The 9th Circuit recently considered whether the FDA trans fat regulations governing the contents of the Nutrition Facts Panel preempt California’s unfair competition laws proscribing false or misleading advertising elsewhere on a food product’s label, as argued by The Kroger Company, maker of Kroger Bread Crumbs. In that case, the plaintiff brought a putative class action against Kroger, claiming to have been misled by the bread crumbs label. Because the product contains less than 0.5 gram of trans fat, Kroger had stated “O grams trans fat” in the Nutrition Facts Panel, as required by FDA regulations.

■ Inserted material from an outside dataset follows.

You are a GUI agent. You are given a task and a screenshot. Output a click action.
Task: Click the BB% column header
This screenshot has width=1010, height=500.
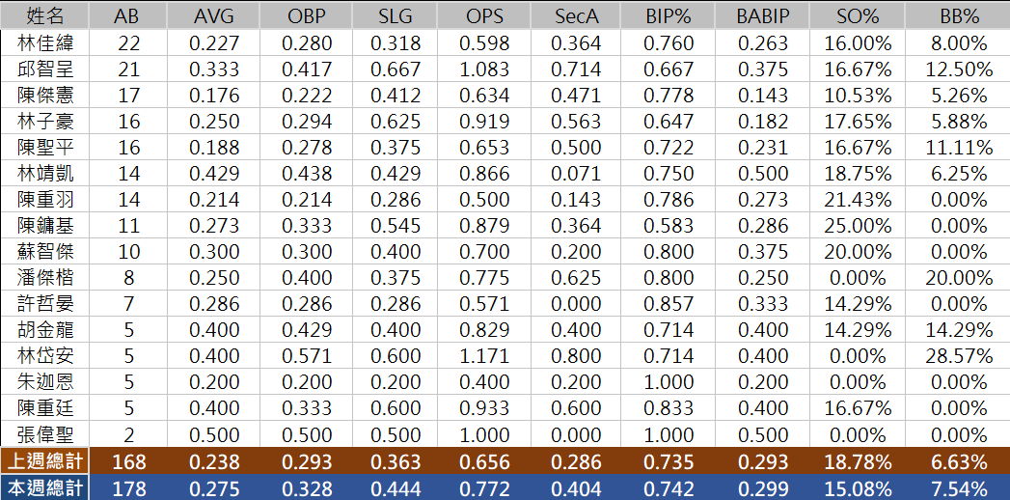click(958, 15)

Kroger also stated, on the face of the product label, “0g Trans Fat per serving.” And this is where it got into trouble because, the plaintiff alleged, the product does contain trans fat (though presumably less than 0.5 gram) and that, therefore, Kroger was engaged in false advertising. In its analysis, the Court noted that the rules governing claims made within the Nutrition Facts Panel and the rules governing nutrition content claims elsewhere on the label are different, and what is allowed – or even required – in the Nutrition Facts Panel does not determine what is permissible elsewhere.
Reversing the district court, the 9th Circuit thus held “…the plaintiff can challenge the legitimacy of defendant’s product advertising on the fact of the label that it contains ‘0g Trans Fat per serving.’ In doing so, we take the occasion to reinforce and apply our [earlier] holding…that ‘a requirement to state certain facts in the nutrition label is not a license to make that statement elsewhere on the product.” (emphasis in original)
The Court further noted that “unlike other products, where the distinction [between the rounding rules applicable to the Nutrition Facts Panel and the rules governing nutrient content claims] may not be inimical to the public health, falsely advertising that a food product does not contain trans fat is a health hazard.” As we saw in the Hexapro case, however, a “health hazard” does not have to be at issue for a court to look beyond what labeling requirements permit (or even mandate) in analyzing whether a claim is potentially actionable as false advertising.